And then there was one: Ceres' disappearing ice volcanoes

by Dana Drew
Thursday, April 27, 2017

A simulated perspective view of Ahuna Mons, a cryovolcano on Ceres, with the elevation exaggerated by a factor of two. Credit: NASA

Earth has numerous volcanoes, both active and extinct — some of which continue to tower over landscapes long after they finished erupting. On the chilly dwarf planet Ceres, however, scientists have identified just a single volcano — an ice-erupting cryovolcano — raising questions about whether others ever existed there and, if so, what happened to them. In a new study, researchers suggest that Ceres has likely had other volcanoes, but that, over time, their icy slopes have been flattened beyond recognition.

Ceres is the largest object in the asteroid belt between Mars and Jupiter, and the only dwarf planet located in the inner solar system. NASA’s Dawn spacecraft has been orbiting Ceres since September 2012, acquiring data and detailed imagery. In 2015, this imagery revealed a 4-kilometer-tall cryovolcano named Ahuna Mons, thought to have formed no more than about 210 million years ago, young in geologic terms. Cryovolcanoes like Ahuna Mons are analogous to volcanoes on Earth in terms of shape and structure, yet instead of erupting molten rock, they erupt mixtures of mud, salt and ice.

Ceres is considered an ideal location to study cryovolcanoes because it is the closest large object to the sun that has abundant ice in its interior, but the solitary existence of Ahuna Mons puzzled scientists. “Why would Ceres be geologically dead for the first 4.5 billion years of its existence and then become geologically active,” producing Ahuna Mons only recently, asks Michael Sori of the Lunar and Planetary Laboratory at the University of Arizona and lead author of the new study, published in Geophysical Research Letters.
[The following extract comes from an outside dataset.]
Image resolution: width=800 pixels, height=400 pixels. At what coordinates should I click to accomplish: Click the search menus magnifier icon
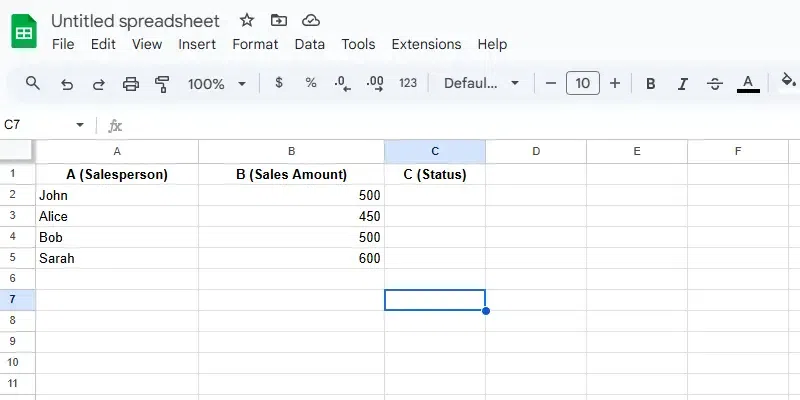coord(33,84)
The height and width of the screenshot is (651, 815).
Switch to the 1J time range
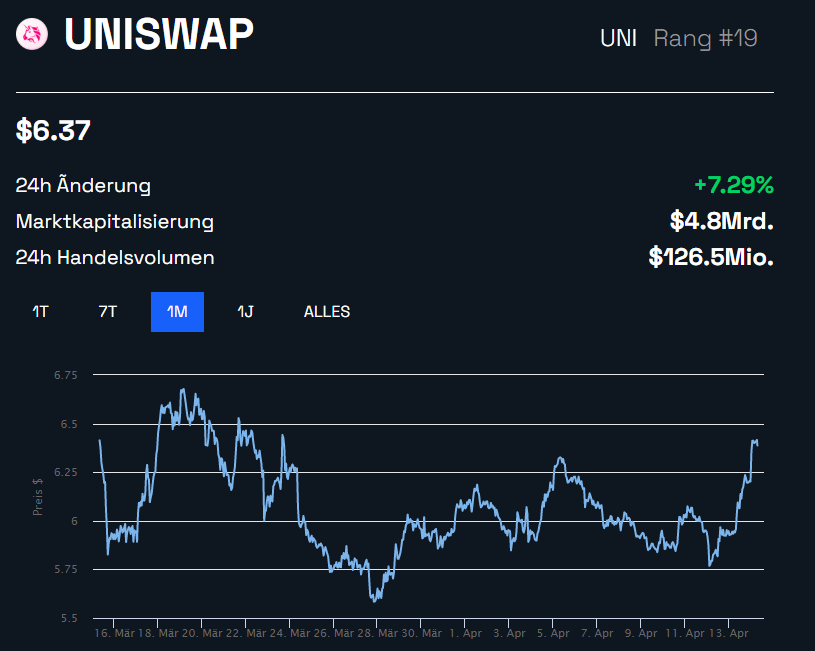243,311
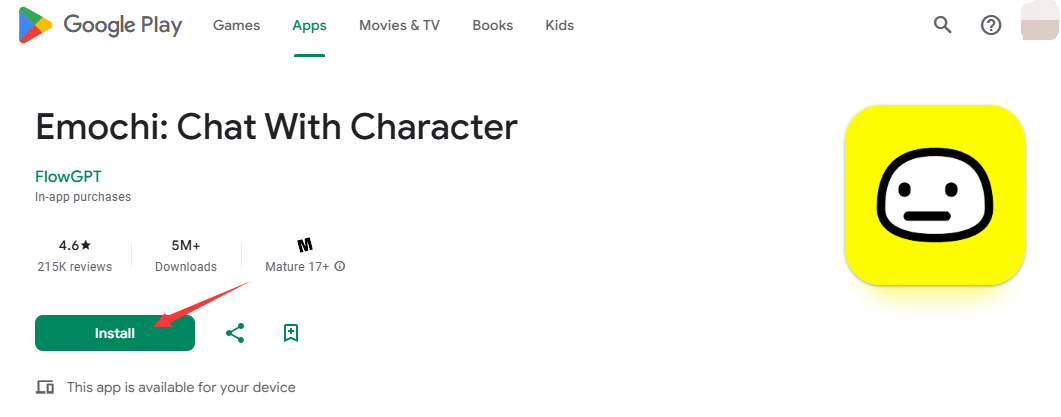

Ahuna Mons as seen by NASA's Dawn spacecraft from 385 kilometers above the surface of Ceres in December 2015. Credit: NASA/JPL-Caltech/UCLA/MPS/DLR/IDA/PSI

Sori and his colleagues hypothesized that other, older cryovolcanoes had existed on Ceres, but that they disappeared to the point that they could not be seen readily in the Dawn images. To test the idea, they developed an ice-flow model based on observations of material properties, temperatures and topography on Ceres. The model demonstrated that, with the right ice content and temperature conditions, cryovolcanoes there will gradually vanish over geologic time, broadening and flattening like syrup settling around the base of a stack of pancakes, through a process called viscous relaxation. The same mechanism governs the flow of glaciers on Earth, Sori explained. “The more ice you have, the more something will flow,” he says, and “the warmer it is, the more it will flow.”

Using the ice-flow model, the team predicted that Ahuna Mons and other cryovolcanic domes on Ceres are likely composed of at least 40 percent ice, and therefore should flow at velocities between 10 and 500 meters per million years. Under these conditions, Sori and his colleagues reported that many older cryovolcanoes have likely disappeared from view due to viscous relaxation. They also noted that young Ahuna Mons may not experience noticeable changes for another 10 million years or so.

Steven Desch, an astrophysicist and planetary scientist at Arizona State University who has studied cryovolcanism on Pluto and its moon Charon, says he would expect a large amount of cryovolcanism on Ceres. Consequently, “a reason [like that put forward by the new study] for why cryovolcanism is not observed makes total sense,” Desch said.

According to both Sori and Desch, there is growing evidence for cryovolcanism on a number of icy bodies in the solar system — including Ceres, Pluto and Charon, as well as Saturn’s moon, Titan, and Jupiter’s moon, Europa — thanks to observations from recent space missions like Dawn, New Horizons and Cassini. Sori says the next step for his team will be to continue to use data from the Dawn mission to search for older, less obvious cryovolcanoes on Ceres, which the researchers now expect to be much flatter and broader than Ahuna Mons. If they discover them, they can then use these older features to test their flow model, and to estimate the total amount of cryovolcanism on Ceres through geologic time. Knowing the amount of cryovolcanism on Ceres, and other icy objects in the solar system, will help researchers constrain its role in the development and evolution of the surfaces of these objects. “Cryovolcanism may be as important to outer [solar system] bodies,” Sori says, “as volcanism is to inner bodies.”